### EXERCISE OBJECTIVE
For each entry in the listing, produce an exact copy.

### EXCERPTED RECORDS
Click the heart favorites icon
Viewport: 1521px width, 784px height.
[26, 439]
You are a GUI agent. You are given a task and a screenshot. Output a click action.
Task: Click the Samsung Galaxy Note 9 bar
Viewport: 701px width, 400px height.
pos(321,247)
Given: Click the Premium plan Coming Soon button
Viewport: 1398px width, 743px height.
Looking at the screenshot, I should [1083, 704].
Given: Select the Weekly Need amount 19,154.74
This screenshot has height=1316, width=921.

### COMPLETED TASK
Click the heart favorites icon
Viewport: 1521px width, 784px height.
[26, 439]
You are a GUI agent. You are given a task and a screenshot. Output a click action.
Task: Click the Samsung Galaxy Note 9 bar
Viewport: 701px width, 400px height.
pos(321,247)
Given: Click the Premium plan Coming Soon button
Viewport: 1398px width, 743px height.
Looking at the screenshot, I should [1083, 704].
Given: Select the Weekly Need amount 19,154.74
This screenshot has height=1316, width=921.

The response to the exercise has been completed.